There have been agitations outside it, there have been heated discussions inside it, there have been protests for fair judgement, there have been celebrations of victory, yet this house holds the strongest family of members which govern the country and make it stand on its own. This house has seen the tireless work of Nehru and Jinnah and Ambedkar.
Indian Parliament, New Delhi. Wikimedia Commons
A place which breathes a sense of nation building and integrity traces its architecture back to the 10th century AD. We expect nothing but the best from it.
The Parliament of India was designed by Edwin Lutyen and Herbert Baker in 1927. The architecture of the building bears close resemblance to Indian tradition. The layout both inside-outside and use of chhajjas and jaalis reminds one of the craftsmanship displayed in ancient monuments and memorials.

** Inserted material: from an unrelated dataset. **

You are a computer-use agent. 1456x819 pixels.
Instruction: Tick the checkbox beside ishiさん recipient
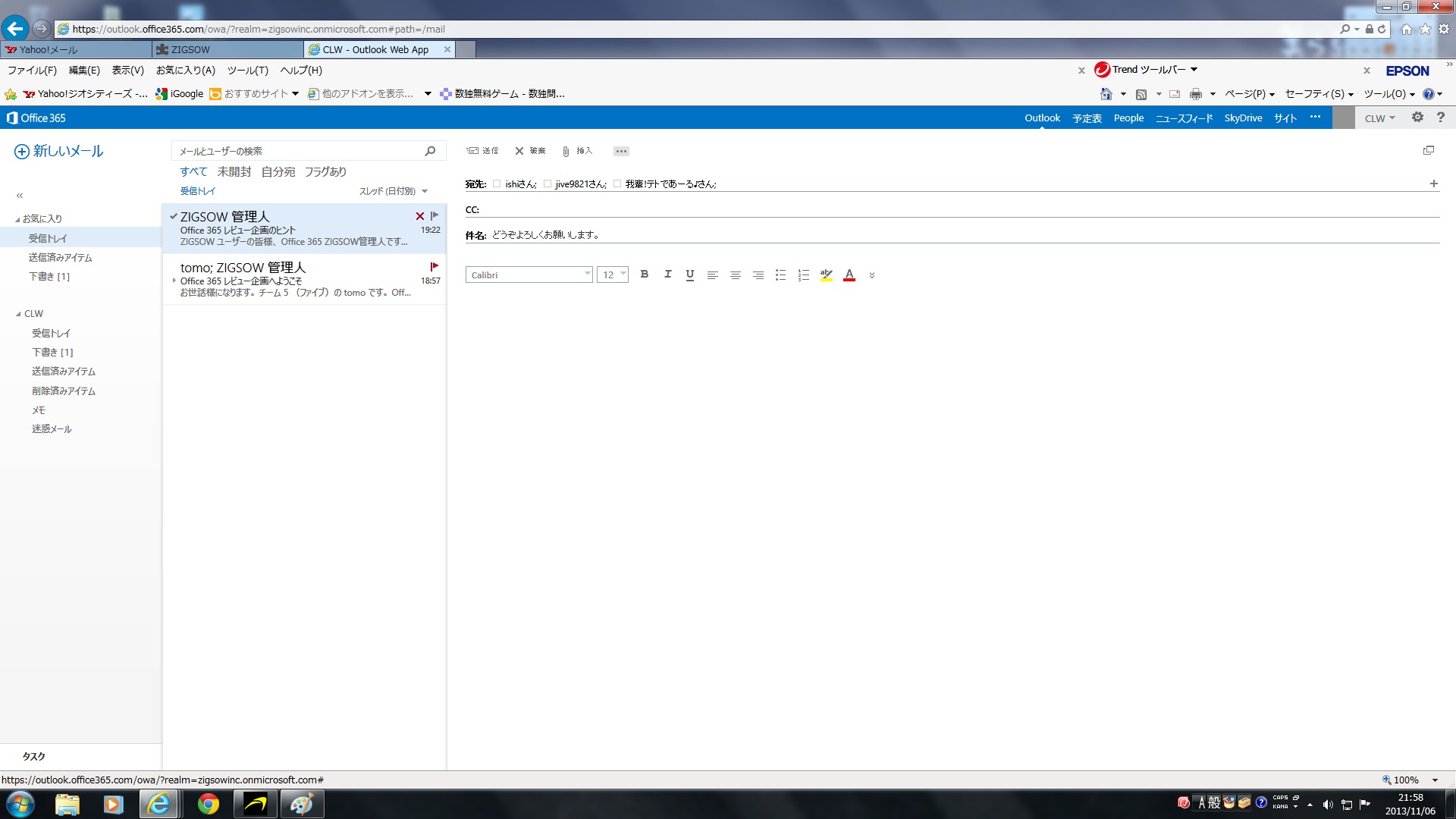tap(497, 184)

Thus, the new Parliament House became a mere replica of the 64-Yogini temple with slight modifications like pillars on the outer periphery.
The circular temple complex boasts of 64 chambers each housing a shivalinga while the central compound has a colossal shrine with a shivalinga within. This temple is under the governance of the Archaeological Survey of India (ASI) which keeps strict monitoring on it after several shrines were stolen from it.

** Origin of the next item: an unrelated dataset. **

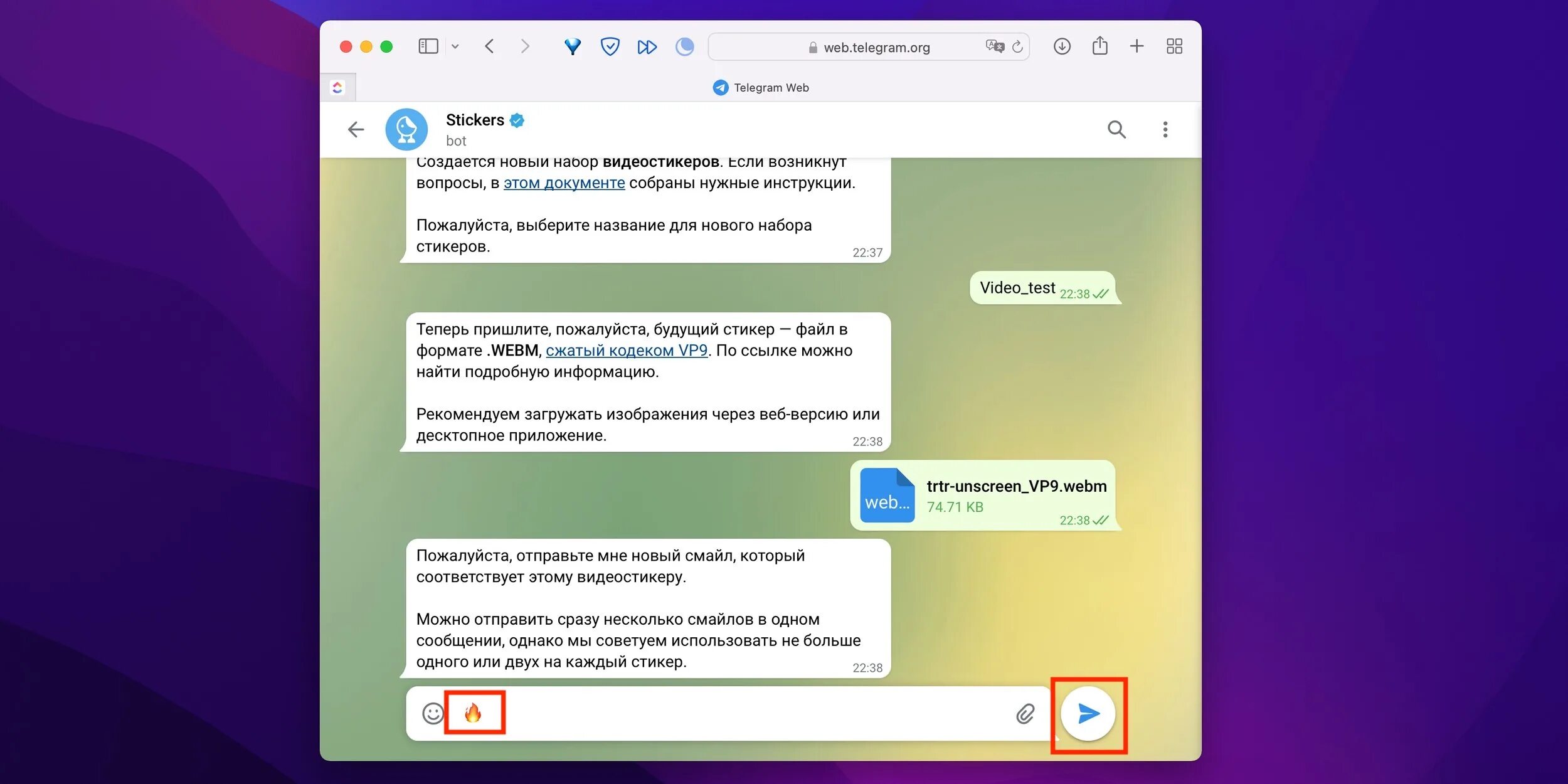Open a new tab with plus button
Image resolution: width=1568 pixels, height=784 pixels.
coord(1136,46)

Temples were architectural celebration of sensuality and fertility that challenged the monastic sterility of Buddhist viharas. In fact, a thousand years ago, before the building of the grand temple complexes of India dedicated to male deities such as Vishnu and Shiva, India saw temples exclusively dedicated to womanhood, the circular temples of the yoginis.
This temple stands on a very firm ground of liberating women. In a time when women were considered prostitutes and servers, the term yogini referred to female attendant of the mother goddess, who slays illusion with fiery passion through insight and liberation. If inferior then only to another woman and no one else.
This temple is a complex yet simple piece of art where 150 steps built to reach it. Situated on the Nandi hills, it is dedicated to lord Shiva and Parvati who are seen riding on Nandi. The temple is built in circular motion where 64 shrines are placed, each dedicated to a different yogini.
Our Parliament’s basic design is inspired from this temple and we cannot be more proud knowing that our country has progresses so much yet attached to its spiritual roots.
Though there are several self-claimed yogis in our temple (parliament), its time for yoginis to make their presence felt, too.